Daily briefs of the top news stories impacting Christians around the world.
In today's edition:
- Nepal Church Bomber Faked Repentance
- Death Toll Rises in Afghanistan after Koran Burning
- Exit Visa: Iraqi Christians Look for Safe Haven
- Persecution: Chinese Expand Their Tactics, Report Says
Nepal Church Bomber Faked Repentance
The head of a militant Hindu extremist group sought to disguise his extortion and terror activities from behind bars by claiming he had repented of bombing a church in Nepal. Compass Direct News reports that Ram Prasad Mainali also feigned an interest in Christianity, but apparently continued to coordinate attacks from his prison cell. On March 4, police foiled a plot to explode a series of bombs designed by Mainali and arrested six accomplices. Mainali was arrested on Sept. 5, 2009 for exploding a bomb in a Catholic parish in Kathmandu, Our Lady of the Assumption, which killed a teenager and a newly married woman and injured more than a dozen others on May 23 of that year.

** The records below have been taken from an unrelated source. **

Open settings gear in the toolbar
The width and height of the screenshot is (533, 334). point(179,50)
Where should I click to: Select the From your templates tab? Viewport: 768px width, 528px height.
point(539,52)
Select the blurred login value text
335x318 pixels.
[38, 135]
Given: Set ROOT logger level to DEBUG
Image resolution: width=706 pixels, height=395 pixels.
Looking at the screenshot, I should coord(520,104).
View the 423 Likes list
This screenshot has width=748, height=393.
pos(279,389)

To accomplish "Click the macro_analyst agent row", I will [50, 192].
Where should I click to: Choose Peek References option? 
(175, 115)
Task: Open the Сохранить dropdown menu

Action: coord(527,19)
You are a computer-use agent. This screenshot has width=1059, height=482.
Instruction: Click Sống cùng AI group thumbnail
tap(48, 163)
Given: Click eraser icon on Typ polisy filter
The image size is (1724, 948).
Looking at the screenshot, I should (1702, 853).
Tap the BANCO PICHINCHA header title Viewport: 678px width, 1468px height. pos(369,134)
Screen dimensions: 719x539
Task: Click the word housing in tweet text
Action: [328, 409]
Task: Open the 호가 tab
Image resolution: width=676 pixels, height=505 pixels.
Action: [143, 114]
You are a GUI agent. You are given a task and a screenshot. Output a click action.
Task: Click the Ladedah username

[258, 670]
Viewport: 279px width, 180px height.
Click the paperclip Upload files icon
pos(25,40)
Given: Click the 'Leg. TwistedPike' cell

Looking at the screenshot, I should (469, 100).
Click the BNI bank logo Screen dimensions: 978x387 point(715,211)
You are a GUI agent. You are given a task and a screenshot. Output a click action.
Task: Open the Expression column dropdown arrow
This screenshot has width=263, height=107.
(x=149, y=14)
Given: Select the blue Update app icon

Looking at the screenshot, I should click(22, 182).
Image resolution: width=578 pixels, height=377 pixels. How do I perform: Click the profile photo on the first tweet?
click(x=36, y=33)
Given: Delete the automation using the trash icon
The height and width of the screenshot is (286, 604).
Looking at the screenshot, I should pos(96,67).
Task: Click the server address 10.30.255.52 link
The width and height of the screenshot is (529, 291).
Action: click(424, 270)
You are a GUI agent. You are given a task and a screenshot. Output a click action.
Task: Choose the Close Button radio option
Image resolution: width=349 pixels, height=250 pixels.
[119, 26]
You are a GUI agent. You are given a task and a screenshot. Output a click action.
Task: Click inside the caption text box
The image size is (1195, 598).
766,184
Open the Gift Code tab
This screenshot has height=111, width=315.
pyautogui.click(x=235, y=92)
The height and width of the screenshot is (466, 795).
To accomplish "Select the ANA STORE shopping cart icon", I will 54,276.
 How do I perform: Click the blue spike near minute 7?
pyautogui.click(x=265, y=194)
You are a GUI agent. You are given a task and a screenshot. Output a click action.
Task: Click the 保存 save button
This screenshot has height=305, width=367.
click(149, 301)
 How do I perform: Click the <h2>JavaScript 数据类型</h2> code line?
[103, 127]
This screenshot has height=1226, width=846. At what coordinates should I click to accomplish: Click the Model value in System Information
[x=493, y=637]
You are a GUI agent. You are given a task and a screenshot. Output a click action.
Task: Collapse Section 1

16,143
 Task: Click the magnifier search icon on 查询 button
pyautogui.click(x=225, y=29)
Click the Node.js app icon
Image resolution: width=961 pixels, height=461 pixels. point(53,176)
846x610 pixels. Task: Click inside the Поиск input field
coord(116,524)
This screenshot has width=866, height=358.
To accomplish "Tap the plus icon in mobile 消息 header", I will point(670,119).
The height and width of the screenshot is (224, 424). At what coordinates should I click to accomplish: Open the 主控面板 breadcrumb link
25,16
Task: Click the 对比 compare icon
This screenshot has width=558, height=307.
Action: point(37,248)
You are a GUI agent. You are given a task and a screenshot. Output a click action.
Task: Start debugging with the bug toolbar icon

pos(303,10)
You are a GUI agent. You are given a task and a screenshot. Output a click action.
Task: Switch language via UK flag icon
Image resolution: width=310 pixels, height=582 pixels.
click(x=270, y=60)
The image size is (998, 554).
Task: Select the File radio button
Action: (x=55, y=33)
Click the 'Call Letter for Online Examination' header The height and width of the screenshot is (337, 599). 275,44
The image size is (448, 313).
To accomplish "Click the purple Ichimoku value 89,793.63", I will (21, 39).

Death Toll Rises in Afghanistan after Koran Burning
Christian Today reports that protests in Afghanistan continue after a Florida pastor burned a Koran last month. Two police officers were killed and about 30 were injured when protests turned violent in the city of Kandahar on Sunday. The deaths follow the murder of seven U.N. workers on Friday. The pastor, Terry Jones, said the goal of burning a Koran was to "make an awareness of the radical element of Islam" and contends the reaction to the burning shows just that. U.S. President Barack condemned both the instigating act and the fallout. “The desecration of any holy text, including the Koran, is an act of extreme intolerance and bigotry,” he said in a statement. “However, to attack and kill innocent people in response is outrageous, and an affront to human decency dignity.”
Exit Visa: Iraqi Christians Look for Safe Haven
Many Iraqi Christians have tried to flee their home country only to be refused refuge in many European countries, including the Netherlands and Great Britain. Christianity Today reports that no one is quite sure how many Iraqi Christians have left the country, as refugees are not counted by religious affiliation, but the United Nations estimated 1.4 million people have left Iraq. About half of those are believed to be Christian. "We needed to keep the problem on the political agenda and make sure that the European institutions continue to protect the rights and the security as much as possible of these minorities," said Grégor Puppinck, director of the European Center for Law and Justice, the European arm of the American Center for Law and Justice. He coordinated the discussion. "The Council of Europe has influence on the [European Court of Human Rights] and the rest of the European states."
Persecution: Chinese Expand Their Tactics, Report Says
Baptist Press reports that the Chinese government intensified its pressure against Christians in 2010 for a "fifth straight year of escalating persecution," according to ChinaAid Association. The Christian human rights organization says that beatings, torture, arrests, harassment and church demolitions are among the 90 recorded cases of persecution, a nearly 17 percent increase over 2009, according to a report released on March 31. The cases "are just the tip of the iceberg," according to a ChinaAid news release. "The Chinese government's stranglehold on information and the authoritarian regime's other security measures make getting a true picture of the extent of persecution impossible," even though the report includes incidents from all over China.